Remembering the dead

 Photograph by Michael Katakis

Last weekend the British Museum celebrated death the Mexican way – they had a big party. I’ve always loved this aspect of Mexican culture – families and friends coming together to remember and celebrate the lives of their loved ones, rather than mourning the deaths. But after my last blogpost on the Civil War, and with continuing bad news about more casualties in Afghanistan and the fact that Remembrance Sunday is almost upon us, I’ve been thinking about how we remember our war dead, and in particular, about war memorials.

Earlier this year at the BAAS conference, I heard Patrick Hagopian’s paper on the politics behind the construction of the Vietnam Veterans Memorial in Washington. I was reminded of my first visit to Washington, over 20 years ago now, when a trip to the memorial had been high on my list of things to do. Stupidly, I had failed to register that it was Memorial Day weekend, and arrived to find hundreds of people lining up. I can still remember the almost palpable sense of grief, as I watched people shuffling along the wall to find and touch the names of their family and friends. I didn’t stay long on that occasion – I felt as if I was intruding, and, if I’m honest, I was also unsettled by some of the Vietnam vets in the line and circling around the neighbourhood on their motorbikes.

Some of those memories also re-surfaced more recently when John (Falconer, our curator of photographs) and I opened the boxes of a consignment from the photographer and writer Michael Katakis. I met Michael last year when he had come in to see if we wanted to acquire a book that he had just written.

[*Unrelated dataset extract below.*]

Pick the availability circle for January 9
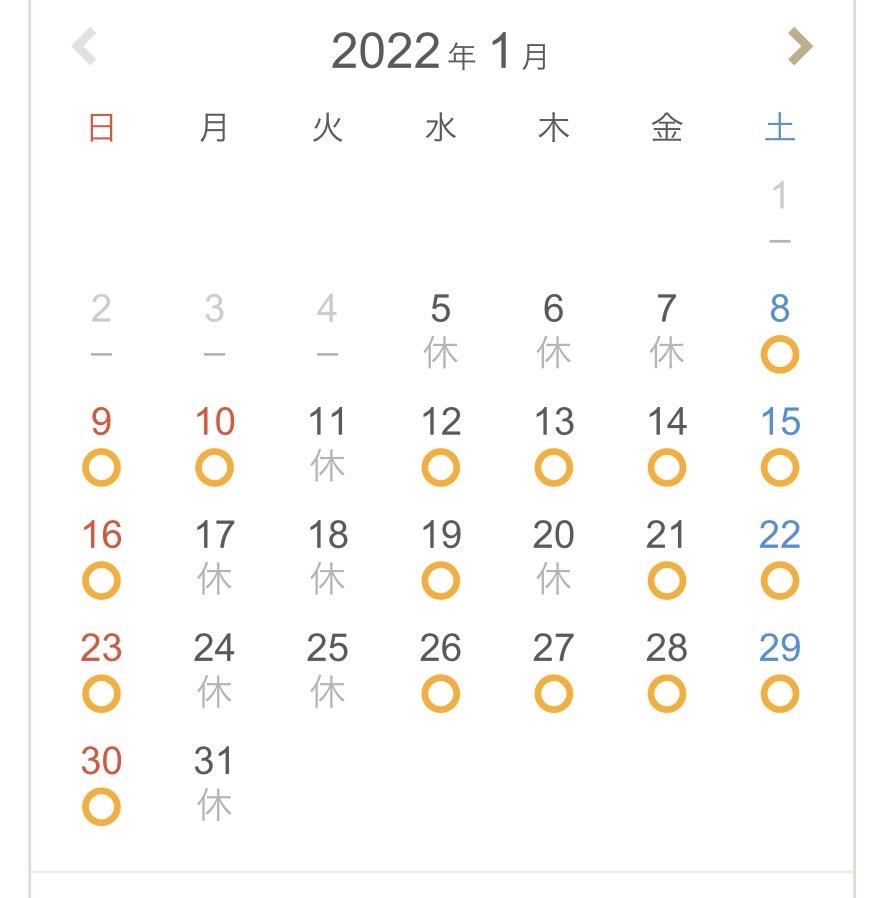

Through one of those simple, almost accidental meetings that can have such unexpected results and which can make the life of a curator so rewarding, Michael and his wife, the anthropologist Kris Hardin, subsequently decided to donate their archives to the Library, and we are delighted to have them.

The consignment in question was a series of photos that Michael took at the Vietnam Veterans Memorial over a 2 year period in the 1980s. The photos are deeply moving and I can do no better than quote Michael himself,

There were no answers in my photographs, no deep intellectual analyses that gave new insights or profound conclusions, no eloquent tributes, just images of people left behind to deal with the past. The legacy of war that has so often been invisible does have to do with the people left behind, their lives, and how they move on. From this vantage point, as these photographs show, it is the living who haunt us as much as the dead.

Some of Michael’s photographs can also be seen in his book The Vietnam Veterans Memorial (with an essay by Kris Hardin), published by Crown in 1988. And Patrick Hagopian’s book The Vietnam War in American Memory: veterans, memorials, and the politics of healing, published by the University of Massachusetts Press, 2009, is now out.  Both books are in the BL.